Photo : Roxana Sposaro
*Couverture collaborative d' Infoterritorial , Cítrica Magazine , Agencia Presentes et Agencia Tierra Viva
L'expulsion de la communauté Mapuche Pailako de son territoire ancestral situé dans le parc national Los Alerces (Esquel, Chubut) avait été annoncée avec beaucoup d'emphase. Ce jeudi à 8 heures du matin, plus de 30 véhicules, camionnettes et bus de la Police Fédérale et de la Gendarmerie, ainsi que du personnel des Parcs Nationaux ont commencé à arriver sur la route 71. L'ampleur de l'opération visant à exclure quelques familles de leurs terres est cohérente avec le discours raciste du gouvernement provincial et national ; et est basé sur une disposition du Pouvoir Judiciaire Fédéral d'Esquel. Mais le Lof a décidé de se retirer auparavant, de manière pacifique, et les agents n'ont donc trouvé personne sur les lieux.

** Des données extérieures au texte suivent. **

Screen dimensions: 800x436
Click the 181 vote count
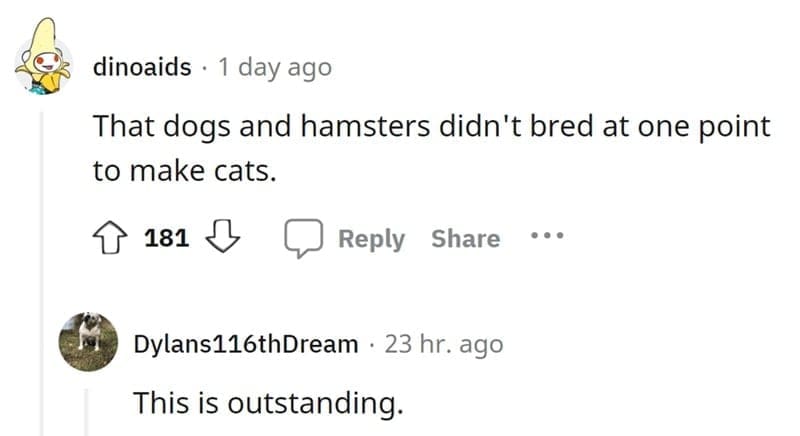(166, 239)
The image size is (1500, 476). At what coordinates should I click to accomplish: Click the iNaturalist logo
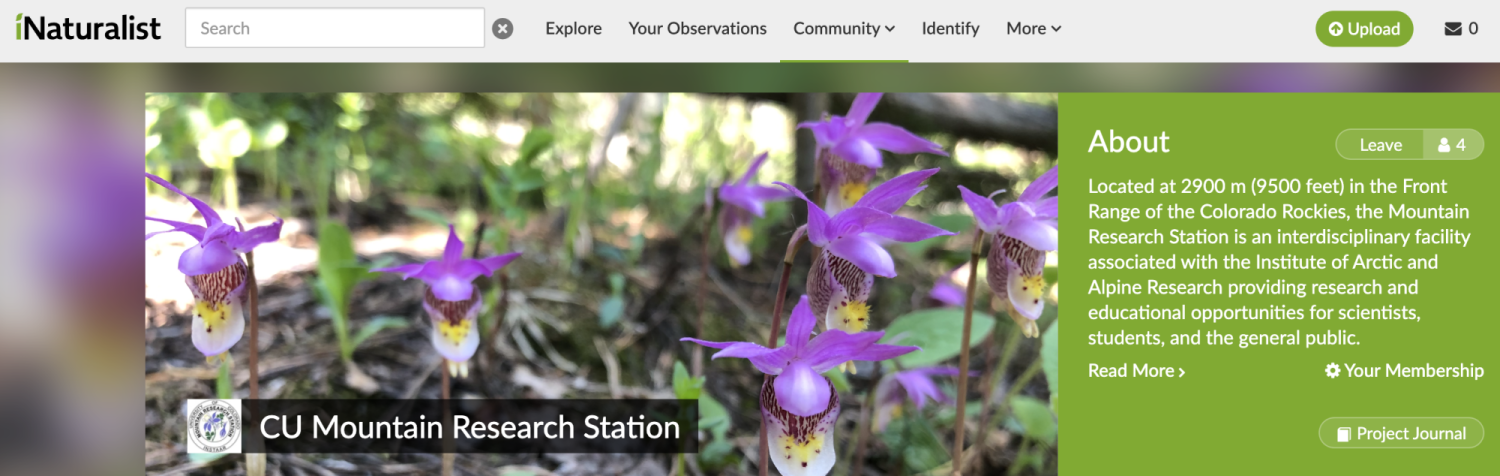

Dans la zone habitée par le Lof, quelques affiches sont restées disposées dans les maisons de la communauté. On y lit : « Les forces du territoire vous surveillent ». « Ici, une personne était conçue et accouchait librement, en harmonie avec le territoire ancestral. Aucune expulsion n’efface cette mémoire.
«Nous savions que cela allait arriver, alors nous nous sommes organisés pour qu'ils ne rencontrent personne. Tout ce cirque ne sert à rien, ils ont trouvé des maisons vides. C'est une situation douloureuse, mais au moins les membres du Lof ne risquent pas d'être abattus ou tués par le gouvernement", a déclaré la weychafe Moira Millán, qui soutient la revendication de Pailako pour son droit au territoire.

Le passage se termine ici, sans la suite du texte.